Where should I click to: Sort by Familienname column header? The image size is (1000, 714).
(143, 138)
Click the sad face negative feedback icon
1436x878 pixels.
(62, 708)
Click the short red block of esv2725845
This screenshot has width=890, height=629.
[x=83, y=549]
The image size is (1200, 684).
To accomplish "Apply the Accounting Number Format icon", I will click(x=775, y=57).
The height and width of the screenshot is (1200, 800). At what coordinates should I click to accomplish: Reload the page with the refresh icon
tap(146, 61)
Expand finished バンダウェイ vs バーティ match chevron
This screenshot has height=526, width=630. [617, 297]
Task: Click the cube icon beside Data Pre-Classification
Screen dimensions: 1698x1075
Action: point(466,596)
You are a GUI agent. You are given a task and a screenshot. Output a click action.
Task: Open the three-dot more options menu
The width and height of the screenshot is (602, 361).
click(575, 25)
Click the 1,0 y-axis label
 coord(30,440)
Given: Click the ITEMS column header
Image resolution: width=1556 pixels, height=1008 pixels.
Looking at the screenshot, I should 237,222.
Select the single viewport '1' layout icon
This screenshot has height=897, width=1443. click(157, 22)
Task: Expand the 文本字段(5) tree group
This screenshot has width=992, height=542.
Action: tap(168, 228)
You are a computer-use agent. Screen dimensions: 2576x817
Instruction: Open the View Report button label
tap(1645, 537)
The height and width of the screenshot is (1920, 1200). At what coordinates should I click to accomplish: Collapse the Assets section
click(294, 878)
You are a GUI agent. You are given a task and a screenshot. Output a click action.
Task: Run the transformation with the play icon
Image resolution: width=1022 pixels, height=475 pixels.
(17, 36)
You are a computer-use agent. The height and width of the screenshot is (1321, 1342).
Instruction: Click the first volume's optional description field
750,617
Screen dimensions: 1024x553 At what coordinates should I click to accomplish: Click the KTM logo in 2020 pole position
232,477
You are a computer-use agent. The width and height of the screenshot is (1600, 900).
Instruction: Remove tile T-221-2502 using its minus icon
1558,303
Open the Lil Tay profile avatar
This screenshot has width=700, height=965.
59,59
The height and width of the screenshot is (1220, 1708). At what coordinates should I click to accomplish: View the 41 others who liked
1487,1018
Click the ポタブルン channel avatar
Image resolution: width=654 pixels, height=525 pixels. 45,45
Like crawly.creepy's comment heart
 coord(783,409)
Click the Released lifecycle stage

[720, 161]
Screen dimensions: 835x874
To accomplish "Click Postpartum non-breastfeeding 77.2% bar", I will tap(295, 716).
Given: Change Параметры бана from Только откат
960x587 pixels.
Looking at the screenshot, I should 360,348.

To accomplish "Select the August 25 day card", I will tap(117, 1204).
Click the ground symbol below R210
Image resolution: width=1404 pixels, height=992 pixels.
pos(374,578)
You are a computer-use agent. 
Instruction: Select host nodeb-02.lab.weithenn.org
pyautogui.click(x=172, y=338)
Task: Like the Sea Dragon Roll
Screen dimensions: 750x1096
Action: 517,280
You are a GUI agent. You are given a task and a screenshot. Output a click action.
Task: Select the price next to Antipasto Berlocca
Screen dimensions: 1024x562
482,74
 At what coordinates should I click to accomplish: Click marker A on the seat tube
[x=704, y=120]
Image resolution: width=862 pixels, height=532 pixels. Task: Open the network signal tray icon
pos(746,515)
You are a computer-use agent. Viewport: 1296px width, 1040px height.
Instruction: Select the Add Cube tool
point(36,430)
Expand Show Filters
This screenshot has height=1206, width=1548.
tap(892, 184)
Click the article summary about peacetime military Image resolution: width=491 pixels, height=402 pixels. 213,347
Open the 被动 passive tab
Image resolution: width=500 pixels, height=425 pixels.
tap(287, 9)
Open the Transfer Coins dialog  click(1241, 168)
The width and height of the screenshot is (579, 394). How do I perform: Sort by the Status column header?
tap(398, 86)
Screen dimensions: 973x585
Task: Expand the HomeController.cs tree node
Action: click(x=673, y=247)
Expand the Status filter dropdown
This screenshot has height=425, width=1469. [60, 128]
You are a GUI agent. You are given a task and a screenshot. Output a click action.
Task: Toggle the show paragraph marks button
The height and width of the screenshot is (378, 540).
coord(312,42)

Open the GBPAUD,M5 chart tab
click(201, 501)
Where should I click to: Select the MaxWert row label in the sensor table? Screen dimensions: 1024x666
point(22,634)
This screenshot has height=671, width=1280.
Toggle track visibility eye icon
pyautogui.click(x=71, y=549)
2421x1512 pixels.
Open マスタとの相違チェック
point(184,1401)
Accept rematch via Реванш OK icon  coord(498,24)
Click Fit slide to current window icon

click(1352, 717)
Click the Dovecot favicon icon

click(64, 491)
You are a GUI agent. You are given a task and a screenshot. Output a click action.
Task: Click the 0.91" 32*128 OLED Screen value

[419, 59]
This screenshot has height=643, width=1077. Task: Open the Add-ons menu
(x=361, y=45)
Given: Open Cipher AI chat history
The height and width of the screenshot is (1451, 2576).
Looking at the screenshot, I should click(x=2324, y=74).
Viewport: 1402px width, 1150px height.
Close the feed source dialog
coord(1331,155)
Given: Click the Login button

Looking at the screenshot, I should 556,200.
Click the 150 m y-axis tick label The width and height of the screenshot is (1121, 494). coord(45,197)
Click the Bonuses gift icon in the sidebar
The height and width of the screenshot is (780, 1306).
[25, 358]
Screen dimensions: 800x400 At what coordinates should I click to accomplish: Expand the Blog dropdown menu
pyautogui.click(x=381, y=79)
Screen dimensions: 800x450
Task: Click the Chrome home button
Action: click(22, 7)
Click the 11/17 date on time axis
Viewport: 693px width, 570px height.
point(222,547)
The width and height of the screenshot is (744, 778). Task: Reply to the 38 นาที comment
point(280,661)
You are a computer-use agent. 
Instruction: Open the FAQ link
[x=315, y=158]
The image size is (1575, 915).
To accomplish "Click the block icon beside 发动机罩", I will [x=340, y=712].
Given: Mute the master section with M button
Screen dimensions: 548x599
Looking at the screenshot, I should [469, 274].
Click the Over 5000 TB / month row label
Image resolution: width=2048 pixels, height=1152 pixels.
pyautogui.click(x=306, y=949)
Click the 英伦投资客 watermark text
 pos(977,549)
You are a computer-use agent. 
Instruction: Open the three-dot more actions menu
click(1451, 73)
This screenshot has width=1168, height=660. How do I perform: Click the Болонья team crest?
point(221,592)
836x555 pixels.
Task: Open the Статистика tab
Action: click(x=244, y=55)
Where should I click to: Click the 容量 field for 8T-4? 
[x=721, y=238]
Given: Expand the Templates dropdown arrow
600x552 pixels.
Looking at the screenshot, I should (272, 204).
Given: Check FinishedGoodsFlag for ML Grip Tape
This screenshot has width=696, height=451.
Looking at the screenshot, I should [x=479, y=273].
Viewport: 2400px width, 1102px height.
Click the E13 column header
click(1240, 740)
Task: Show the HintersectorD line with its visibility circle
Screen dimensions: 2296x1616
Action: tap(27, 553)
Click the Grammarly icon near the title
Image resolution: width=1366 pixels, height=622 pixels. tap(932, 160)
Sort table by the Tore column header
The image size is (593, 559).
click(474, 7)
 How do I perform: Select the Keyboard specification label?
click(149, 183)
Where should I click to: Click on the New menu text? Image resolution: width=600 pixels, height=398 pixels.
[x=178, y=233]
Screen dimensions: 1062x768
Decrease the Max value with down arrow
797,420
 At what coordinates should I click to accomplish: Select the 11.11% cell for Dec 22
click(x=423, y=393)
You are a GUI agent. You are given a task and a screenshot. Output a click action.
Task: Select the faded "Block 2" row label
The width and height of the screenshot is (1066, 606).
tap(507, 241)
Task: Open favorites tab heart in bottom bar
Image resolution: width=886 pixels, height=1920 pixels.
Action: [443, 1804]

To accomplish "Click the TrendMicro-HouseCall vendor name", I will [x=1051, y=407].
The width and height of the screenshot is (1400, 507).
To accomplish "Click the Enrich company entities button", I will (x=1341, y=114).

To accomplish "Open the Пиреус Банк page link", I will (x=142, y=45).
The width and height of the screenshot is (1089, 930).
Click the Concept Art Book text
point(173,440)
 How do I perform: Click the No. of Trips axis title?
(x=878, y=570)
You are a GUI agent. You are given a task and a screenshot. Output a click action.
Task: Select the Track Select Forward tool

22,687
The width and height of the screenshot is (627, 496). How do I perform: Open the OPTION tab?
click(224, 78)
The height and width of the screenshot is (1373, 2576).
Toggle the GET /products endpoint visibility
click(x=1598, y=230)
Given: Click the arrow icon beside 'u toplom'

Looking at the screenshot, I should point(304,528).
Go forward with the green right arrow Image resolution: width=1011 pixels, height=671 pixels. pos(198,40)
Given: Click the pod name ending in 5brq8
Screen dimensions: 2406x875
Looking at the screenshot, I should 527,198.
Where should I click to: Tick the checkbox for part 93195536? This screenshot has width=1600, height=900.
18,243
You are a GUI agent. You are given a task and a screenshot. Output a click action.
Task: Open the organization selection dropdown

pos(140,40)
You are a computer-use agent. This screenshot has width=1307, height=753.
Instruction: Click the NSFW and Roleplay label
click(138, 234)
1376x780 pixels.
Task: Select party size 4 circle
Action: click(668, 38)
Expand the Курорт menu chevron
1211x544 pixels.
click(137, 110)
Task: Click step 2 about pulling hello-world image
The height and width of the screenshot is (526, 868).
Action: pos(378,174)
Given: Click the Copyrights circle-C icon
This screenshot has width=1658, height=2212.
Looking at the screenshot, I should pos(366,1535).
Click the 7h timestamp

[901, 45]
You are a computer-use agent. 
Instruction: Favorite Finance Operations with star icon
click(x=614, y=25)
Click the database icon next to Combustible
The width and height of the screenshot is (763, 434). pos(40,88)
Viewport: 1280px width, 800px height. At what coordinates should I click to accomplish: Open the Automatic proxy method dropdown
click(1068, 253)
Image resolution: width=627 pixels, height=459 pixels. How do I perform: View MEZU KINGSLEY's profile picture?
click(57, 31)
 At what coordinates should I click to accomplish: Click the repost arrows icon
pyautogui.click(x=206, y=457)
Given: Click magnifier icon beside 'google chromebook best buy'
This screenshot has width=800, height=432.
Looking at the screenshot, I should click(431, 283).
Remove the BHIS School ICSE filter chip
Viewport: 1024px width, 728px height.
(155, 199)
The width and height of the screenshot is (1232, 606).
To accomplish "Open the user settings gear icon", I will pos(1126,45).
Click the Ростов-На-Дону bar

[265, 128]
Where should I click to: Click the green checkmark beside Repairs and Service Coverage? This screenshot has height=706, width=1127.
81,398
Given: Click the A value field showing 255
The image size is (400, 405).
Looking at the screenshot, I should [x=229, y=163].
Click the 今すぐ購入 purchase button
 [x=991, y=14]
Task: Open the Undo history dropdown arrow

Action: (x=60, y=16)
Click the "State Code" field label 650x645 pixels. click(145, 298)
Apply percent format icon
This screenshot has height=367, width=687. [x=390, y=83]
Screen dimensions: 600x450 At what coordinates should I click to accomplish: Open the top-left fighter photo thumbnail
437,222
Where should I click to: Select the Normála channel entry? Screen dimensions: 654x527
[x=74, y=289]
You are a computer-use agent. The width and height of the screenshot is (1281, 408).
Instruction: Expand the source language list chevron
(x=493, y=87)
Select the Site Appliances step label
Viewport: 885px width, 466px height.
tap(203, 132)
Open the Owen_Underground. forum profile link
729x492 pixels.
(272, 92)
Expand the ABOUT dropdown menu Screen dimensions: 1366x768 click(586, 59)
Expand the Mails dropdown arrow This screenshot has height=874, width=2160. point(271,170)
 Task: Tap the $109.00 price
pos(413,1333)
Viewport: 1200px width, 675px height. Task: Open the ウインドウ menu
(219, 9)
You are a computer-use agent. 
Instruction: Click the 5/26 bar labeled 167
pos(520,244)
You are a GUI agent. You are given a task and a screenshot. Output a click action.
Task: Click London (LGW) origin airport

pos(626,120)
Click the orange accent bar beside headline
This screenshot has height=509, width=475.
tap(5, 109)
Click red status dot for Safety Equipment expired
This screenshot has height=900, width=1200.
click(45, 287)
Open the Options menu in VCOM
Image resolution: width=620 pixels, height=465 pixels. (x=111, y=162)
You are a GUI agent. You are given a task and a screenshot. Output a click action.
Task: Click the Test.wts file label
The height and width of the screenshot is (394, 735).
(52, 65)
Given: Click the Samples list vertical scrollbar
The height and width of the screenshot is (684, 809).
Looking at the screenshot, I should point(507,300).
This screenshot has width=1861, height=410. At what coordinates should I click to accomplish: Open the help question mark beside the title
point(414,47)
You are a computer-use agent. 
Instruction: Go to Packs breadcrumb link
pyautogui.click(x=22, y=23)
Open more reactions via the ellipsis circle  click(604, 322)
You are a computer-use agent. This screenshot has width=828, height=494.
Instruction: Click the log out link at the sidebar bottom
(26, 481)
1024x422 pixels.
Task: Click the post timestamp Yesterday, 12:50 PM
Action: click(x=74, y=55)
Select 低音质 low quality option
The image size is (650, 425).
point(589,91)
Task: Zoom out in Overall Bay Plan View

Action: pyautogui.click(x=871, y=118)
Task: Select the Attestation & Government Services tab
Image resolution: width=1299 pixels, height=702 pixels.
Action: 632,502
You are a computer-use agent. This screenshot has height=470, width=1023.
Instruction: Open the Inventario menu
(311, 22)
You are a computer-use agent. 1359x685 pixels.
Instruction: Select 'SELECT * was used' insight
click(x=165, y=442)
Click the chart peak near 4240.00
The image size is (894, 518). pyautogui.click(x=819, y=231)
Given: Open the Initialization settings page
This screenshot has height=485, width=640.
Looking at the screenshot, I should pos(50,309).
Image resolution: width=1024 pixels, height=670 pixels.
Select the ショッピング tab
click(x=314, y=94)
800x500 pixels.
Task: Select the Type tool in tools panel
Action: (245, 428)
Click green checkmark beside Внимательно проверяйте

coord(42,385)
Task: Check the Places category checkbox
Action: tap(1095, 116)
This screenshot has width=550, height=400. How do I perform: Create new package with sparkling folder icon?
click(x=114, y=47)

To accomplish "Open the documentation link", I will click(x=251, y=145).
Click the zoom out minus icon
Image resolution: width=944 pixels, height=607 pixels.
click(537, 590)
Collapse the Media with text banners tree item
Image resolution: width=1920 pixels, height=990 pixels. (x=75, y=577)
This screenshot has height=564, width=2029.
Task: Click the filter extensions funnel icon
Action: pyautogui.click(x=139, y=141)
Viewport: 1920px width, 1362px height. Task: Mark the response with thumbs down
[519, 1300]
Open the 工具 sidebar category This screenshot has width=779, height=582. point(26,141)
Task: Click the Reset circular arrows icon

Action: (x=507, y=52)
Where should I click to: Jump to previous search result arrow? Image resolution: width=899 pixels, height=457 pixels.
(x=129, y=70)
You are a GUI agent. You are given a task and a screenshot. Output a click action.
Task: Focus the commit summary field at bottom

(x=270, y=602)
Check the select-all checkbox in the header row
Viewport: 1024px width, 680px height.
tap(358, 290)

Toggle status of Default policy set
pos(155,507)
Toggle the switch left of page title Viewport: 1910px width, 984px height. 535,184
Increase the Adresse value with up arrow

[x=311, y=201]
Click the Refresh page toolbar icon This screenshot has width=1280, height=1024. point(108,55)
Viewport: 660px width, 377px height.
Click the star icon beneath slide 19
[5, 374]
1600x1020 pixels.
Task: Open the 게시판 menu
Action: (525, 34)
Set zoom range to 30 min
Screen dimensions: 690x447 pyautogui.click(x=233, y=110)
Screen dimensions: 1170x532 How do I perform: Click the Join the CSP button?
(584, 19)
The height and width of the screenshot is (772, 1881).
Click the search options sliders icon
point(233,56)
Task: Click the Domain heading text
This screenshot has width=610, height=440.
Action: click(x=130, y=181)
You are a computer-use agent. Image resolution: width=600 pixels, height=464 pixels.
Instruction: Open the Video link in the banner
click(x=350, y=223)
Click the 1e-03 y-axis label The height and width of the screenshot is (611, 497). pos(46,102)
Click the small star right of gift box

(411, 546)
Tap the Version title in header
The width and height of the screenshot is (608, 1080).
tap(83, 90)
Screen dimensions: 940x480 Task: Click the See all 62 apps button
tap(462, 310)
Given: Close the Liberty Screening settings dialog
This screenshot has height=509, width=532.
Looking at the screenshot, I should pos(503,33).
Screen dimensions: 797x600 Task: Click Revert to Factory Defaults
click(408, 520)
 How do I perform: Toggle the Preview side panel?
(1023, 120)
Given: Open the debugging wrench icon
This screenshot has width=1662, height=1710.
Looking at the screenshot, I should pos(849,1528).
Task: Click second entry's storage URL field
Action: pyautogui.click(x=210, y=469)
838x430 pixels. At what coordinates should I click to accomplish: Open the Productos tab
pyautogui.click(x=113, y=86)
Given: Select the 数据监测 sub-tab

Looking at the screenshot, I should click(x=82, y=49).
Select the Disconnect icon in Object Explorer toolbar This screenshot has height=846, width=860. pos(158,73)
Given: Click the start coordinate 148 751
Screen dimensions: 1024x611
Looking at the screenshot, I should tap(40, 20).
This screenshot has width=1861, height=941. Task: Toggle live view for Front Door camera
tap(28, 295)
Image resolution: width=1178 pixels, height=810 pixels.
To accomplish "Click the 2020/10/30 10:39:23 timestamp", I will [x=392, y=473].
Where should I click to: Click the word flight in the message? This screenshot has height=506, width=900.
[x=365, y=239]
────────────────────
About this exercise
Look through the listing above. Pick out each line with "step" and copy it.

Finished exercise
Task: Click step 2 about pulling hello-world image
Select the Site Appliances step label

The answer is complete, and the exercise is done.